Task directions → For the post about dot products in PySpark, rewrite the paragraph beginning "As I have been unable" as a short bulleted list that keeps its main facts.

Search code examples
pythonpandasnumpypyspark

Dot product calculation for angle between vectors in PySpark


I am trying to calculate the angle between two vectors using PySpark in Databricks. This is a fairly trivial task in Python, but I can't seem to create an efficient method in Pyspark with the main blocking point being the calculation of the dot product.

As I have been unable to calculate the dot product at all in Pyspark, I have chosen to implement my method in a UDF using numpy functions, but the outcome is not as fast as I would have liked. I'd appreciate any input on how to achieve this using more of PySpark itself, rather than relying on numpy.

import pandas as pd
import numpy as np

@udf("float")
def calculateAngle(x1, y1, x2, y2, x3, y3):
    a = np.array([x1,y1])
    b = np.array([x2,y2])
    c = np.array([x3,y3])

    ba = a - b
    bc = c - b

    cosine_angle = np.dot(ba, bc) / (np.linalg.norm(ba) * np.linalg.norm(bc))
    returnValue = np.degrees(np.arccos(cosine_angle))
    return returnValue.item()

data = {'x1':1.23, 'y1':3.23, 'x2':1.25, 'y2':3.2, 'x3':1.3, 'y3':2.8,}
df = pd.DataFrame(data, index=[0]) 
df = spark.createDataFrame(df)
df=df.withColumn("angle", calculateAngle('x1', 'y1', 'x2', 'y2', 'x3', 'y3'))
df=df.toPandas()

Data listing →
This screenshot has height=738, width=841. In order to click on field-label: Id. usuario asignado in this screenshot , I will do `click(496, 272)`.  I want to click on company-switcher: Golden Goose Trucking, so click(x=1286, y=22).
--
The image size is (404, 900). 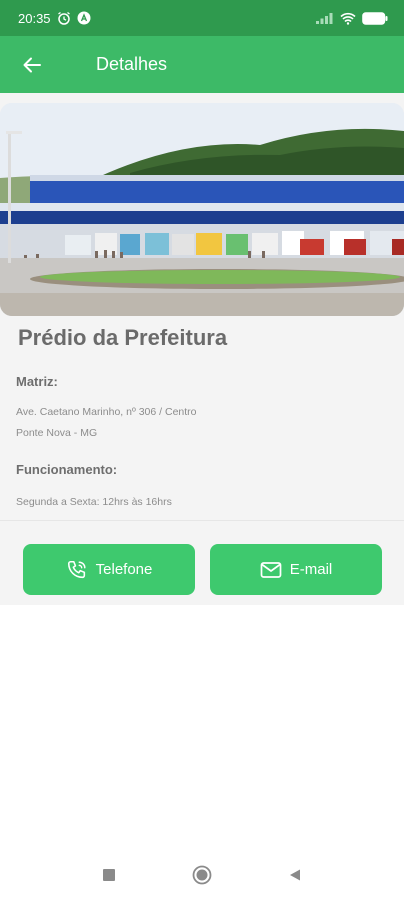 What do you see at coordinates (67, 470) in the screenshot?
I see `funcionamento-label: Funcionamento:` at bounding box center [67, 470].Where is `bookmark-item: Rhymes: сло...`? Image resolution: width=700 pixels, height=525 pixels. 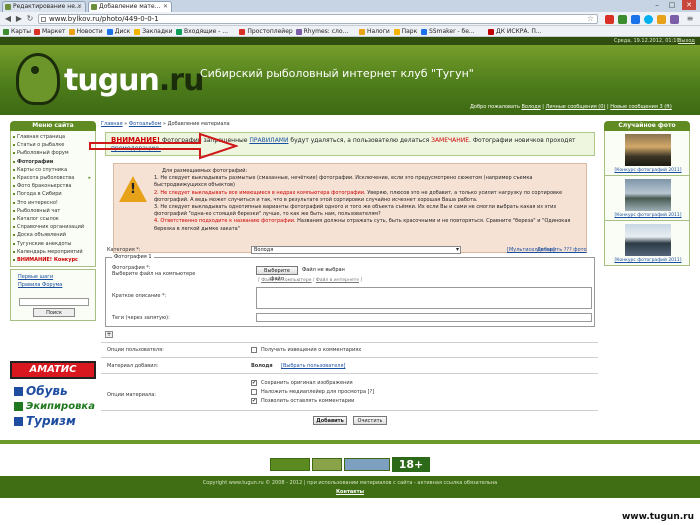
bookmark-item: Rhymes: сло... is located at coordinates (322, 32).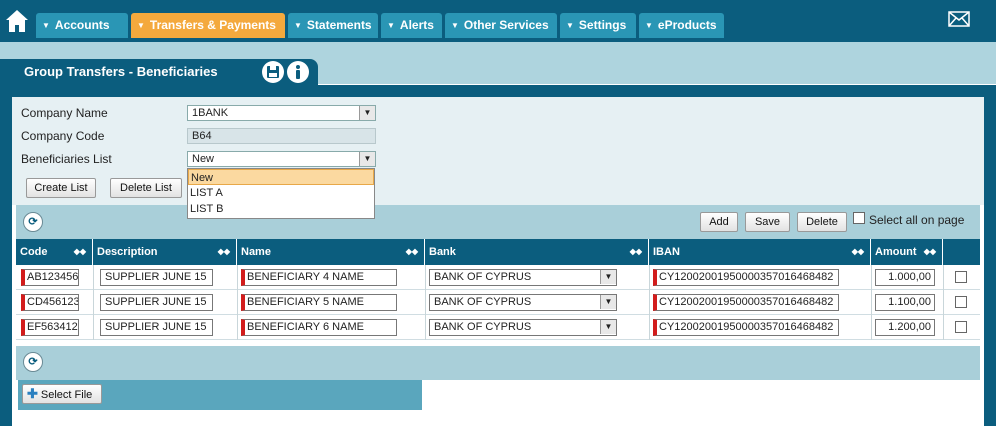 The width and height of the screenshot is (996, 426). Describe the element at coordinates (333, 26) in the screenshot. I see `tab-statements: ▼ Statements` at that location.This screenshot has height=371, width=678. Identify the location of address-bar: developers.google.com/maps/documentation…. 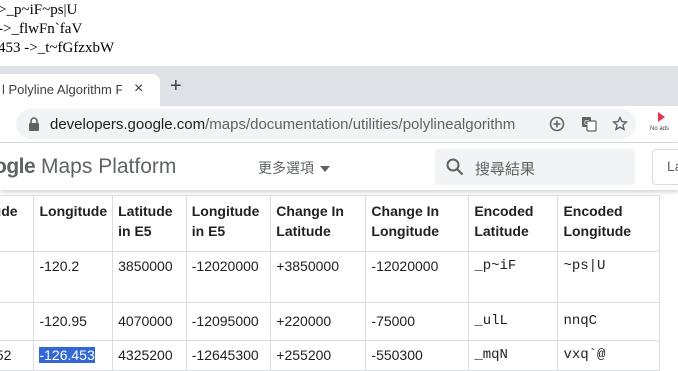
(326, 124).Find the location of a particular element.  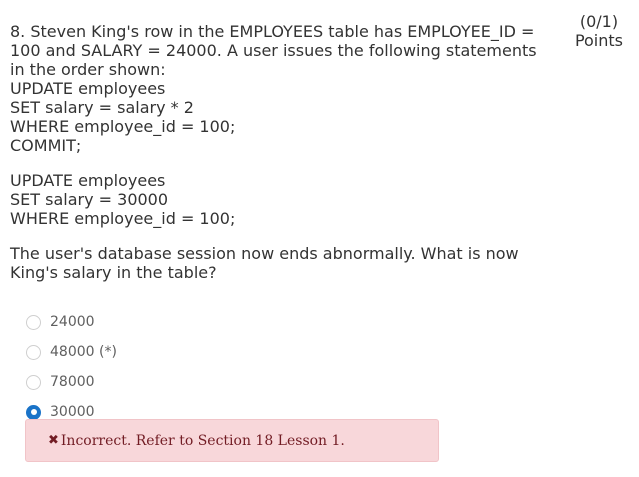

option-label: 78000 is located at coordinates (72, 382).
---
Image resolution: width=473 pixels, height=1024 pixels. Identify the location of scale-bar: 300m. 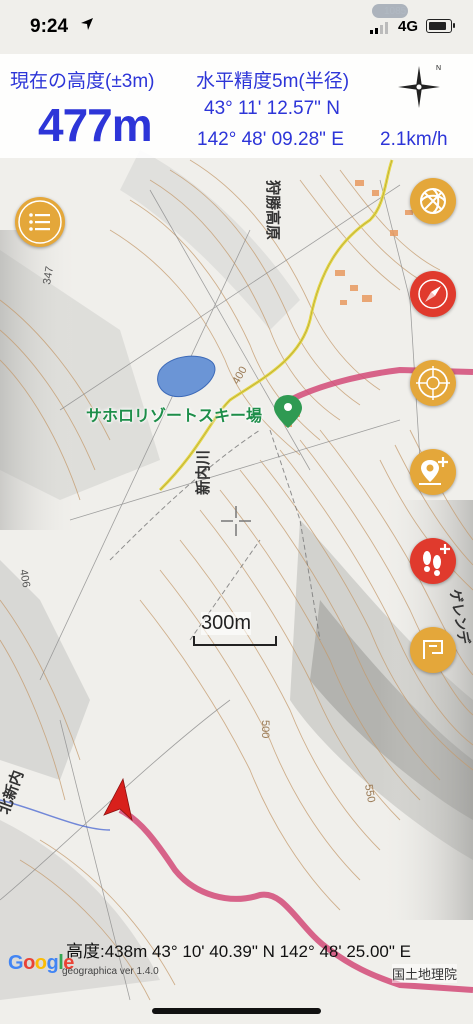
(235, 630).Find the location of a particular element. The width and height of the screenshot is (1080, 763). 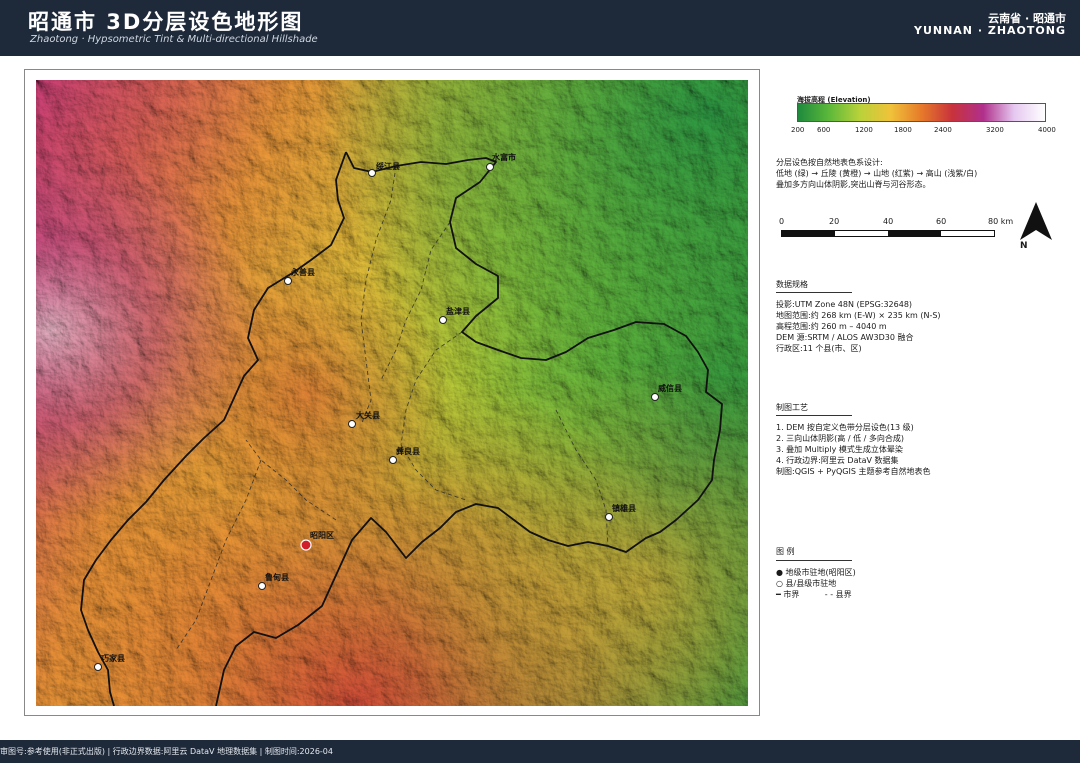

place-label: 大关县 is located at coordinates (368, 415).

Written solution →
- The dot product could not be calculated at all in PySpark.
- The method was therefore implemented in a UDF using numpy functions.
- The result is not as fast as desired.
- Input is sought on achieving this with more of PySpark itself instead of numpy.